О том, как это сделать, смотрите здесь
Вы можете обратиться к любому специалисту форума на странице его личного профиля или в переписке, дав ссылку на свою тему и задав вопросы, которые Вас интересуют.


----------



## lexxxxxxxx (7 Авг 2018)




----------



## lexxxxxxxx (7 Авг 2018)




----------



## lexxxxxxxx (7 Авг 2018)




----------



## lexxxxxxxx (7 Авг 2018)




----------



## lexxxxxxxx (7 Авг 2018)




----------



## Владимир Воротынцев (8 Авг 2018)

Если консервативное лечение дает положительный результат, то нет необходимости в операции.
Сейчас Вы в связи с имеющемся онемением левой стопы принимаете препарат Ипидакрина под названием "Нейромидин" Это хорошо! Можете заменить Нейромидин на отечественный Аксамон, который стоит почти в два раза дешевле.
Толку от электрофореза не будет. А вот курс лечебного массажа пройти бы надо. И ЛФК.


----------



## lexxxxxxxx (8 Авг 2018)

Владимир, большое спасибо за оценку и рекомендацию!

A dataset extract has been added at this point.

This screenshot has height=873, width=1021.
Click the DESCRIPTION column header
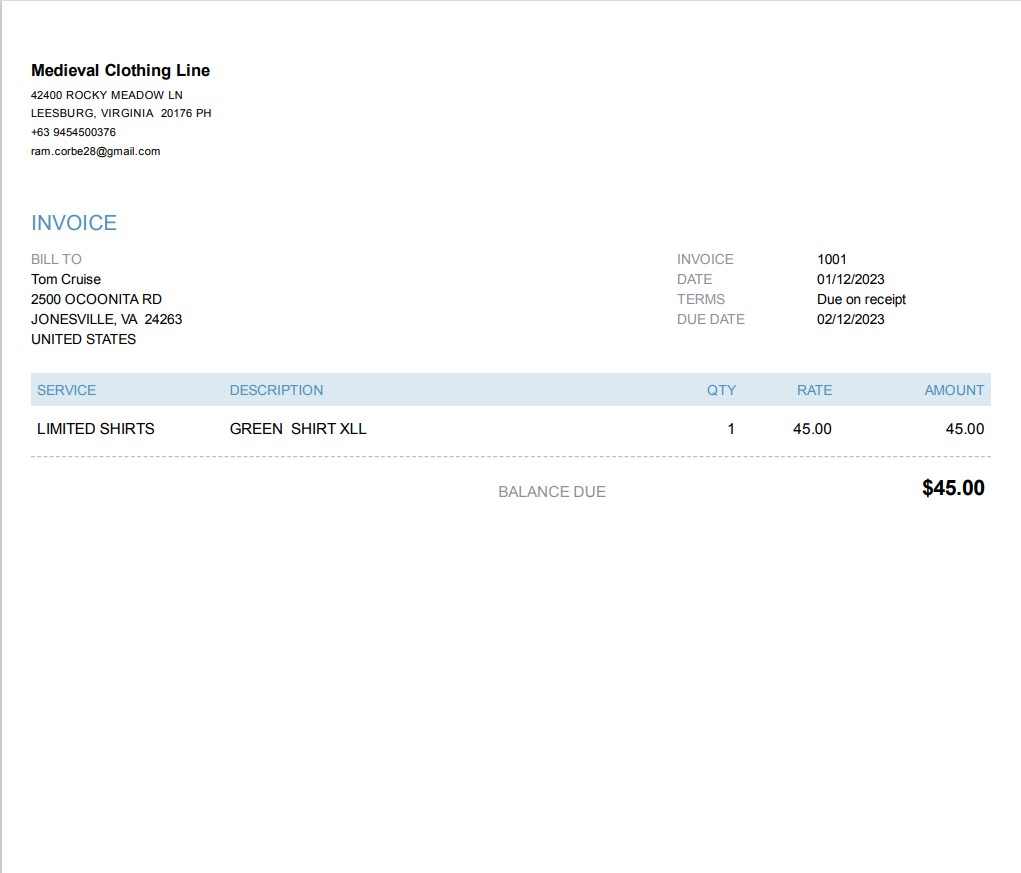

Можете подсказать какого рода массаж нужен (ноги, поясницы?), чтобы проконтролировать выбранного мануального терапевта?


----------



## Владимир Воротынцев (8 Авг 2018)

Массаж выполняет массажист. Мануальный терапевт проводит сеанс мануальной терапии.


----------



## lexxxxxxxx (8 Авг 2018)

Спасибо, можете подсказать какого рода лечебный массаж лучше сделать и какой области?


----------



## Доктор Ступин (8 Авг 2018)

Онемение до года, в 5% случаев навсегда? Но если нет слабости, то это не мешает жить, но чувствительным мешает - раздражает.
По лечению, доктор Воротынцев изложил ситуацию, как вариант добавить к лечению препараты для улучшения кровообращения - Трентал.
Все обсудите с лечащим врачом!


----------



## lexxxxxxxx (8 Авг 2018)

@Доктор Ступин, спасибо, как раз есть слабость левой икроножной мышцы (не могу встать на носок).


----------



## Доктор Ступин (8 Авг 2018)

Электростимуляция нерва и мышцы, лфк.
Контроль, чтобы слабость не нарастала. При нарастании - операция.


----------